Şeyh Sadi ŞİRAZİ, aşağıdaki şiirinde, “Bostan”ı yazmaya başlamadan önceki yaşadıklarını yazmaya, mübarek bir zamanda, iki bayram arasında, 1257 yılında incilerle dolu bu hazineyi okuyucularına kazandırdığını, aşağıdaki şiiri ile dile getirmektedirler.

«Bostanın anlamı: Güzel kokulu çiçek bahçesi, gül bahçesi, güzel kokular yeri, çiçeklik ve çiçek bahçesidir.»(Çetin KASKA 2019, S.3-4)

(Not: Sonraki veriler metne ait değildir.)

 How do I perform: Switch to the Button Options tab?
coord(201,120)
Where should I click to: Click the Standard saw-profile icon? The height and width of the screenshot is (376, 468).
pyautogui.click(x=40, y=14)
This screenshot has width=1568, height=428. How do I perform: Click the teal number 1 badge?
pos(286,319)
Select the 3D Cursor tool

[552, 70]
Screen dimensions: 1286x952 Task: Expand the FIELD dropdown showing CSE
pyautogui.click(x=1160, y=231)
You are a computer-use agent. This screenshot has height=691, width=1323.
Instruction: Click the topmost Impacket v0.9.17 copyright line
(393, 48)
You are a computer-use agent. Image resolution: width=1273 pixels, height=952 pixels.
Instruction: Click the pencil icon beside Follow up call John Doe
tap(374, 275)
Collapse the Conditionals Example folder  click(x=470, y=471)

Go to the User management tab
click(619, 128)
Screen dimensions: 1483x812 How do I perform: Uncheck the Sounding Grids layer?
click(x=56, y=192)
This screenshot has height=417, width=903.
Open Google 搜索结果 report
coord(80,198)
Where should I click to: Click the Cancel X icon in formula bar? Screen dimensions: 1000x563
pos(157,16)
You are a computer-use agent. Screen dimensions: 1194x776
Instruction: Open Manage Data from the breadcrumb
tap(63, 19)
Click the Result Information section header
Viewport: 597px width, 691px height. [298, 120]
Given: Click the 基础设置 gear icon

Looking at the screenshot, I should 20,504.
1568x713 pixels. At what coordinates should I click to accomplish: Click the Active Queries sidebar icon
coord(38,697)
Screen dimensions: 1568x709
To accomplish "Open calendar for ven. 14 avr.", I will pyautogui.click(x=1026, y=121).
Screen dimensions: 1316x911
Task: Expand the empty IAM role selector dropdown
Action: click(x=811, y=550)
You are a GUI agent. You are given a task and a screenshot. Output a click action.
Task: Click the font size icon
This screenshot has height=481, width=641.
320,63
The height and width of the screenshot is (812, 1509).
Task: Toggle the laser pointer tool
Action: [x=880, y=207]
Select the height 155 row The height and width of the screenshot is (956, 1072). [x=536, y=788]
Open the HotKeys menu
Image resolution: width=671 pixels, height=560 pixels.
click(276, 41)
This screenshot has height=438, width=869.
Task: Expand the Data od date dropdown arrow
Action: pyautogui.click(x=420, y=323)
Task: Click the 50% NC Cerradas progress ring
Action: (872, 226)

TEVAZU DOST İÇİN DÜŞMAN CEFASINI ÇEKMEK

«Sâdî gibi kalbi temiz birisi bir güzele âşık olmuştu. Rakiplerinden türlü cefalar, sitemler çekerdi. Top gibi mihnet çevgânından kurtulamazdı. Zavallı âşık rakiplere kaşını çatmazdı. Onların öfkelerini, sitemlerini şakaya vururdu. Dostlarından birisi onu kınadı: «Yahu» Hiç sende âr, namus yok mu? Bu kadar sitem, hakaret görüyorsun, bunlardan müteessir olmuyor musun? Düşmanın kabahatini affetmeye gelmez. Sonra hakkında âciz, biçare, miskin, derler. Böyle yaşamak mı istiyorsun?» dedi. Bu sözleri işiten âşık ne güzel cevap verdi. Öyle bir cevap ki, altın ile yazılmaya değer: «Gönlüm yârin sevgisiyle o derece doludur ki, oraya kin sığmaz.» (ŞİRAZİ 1980, 187)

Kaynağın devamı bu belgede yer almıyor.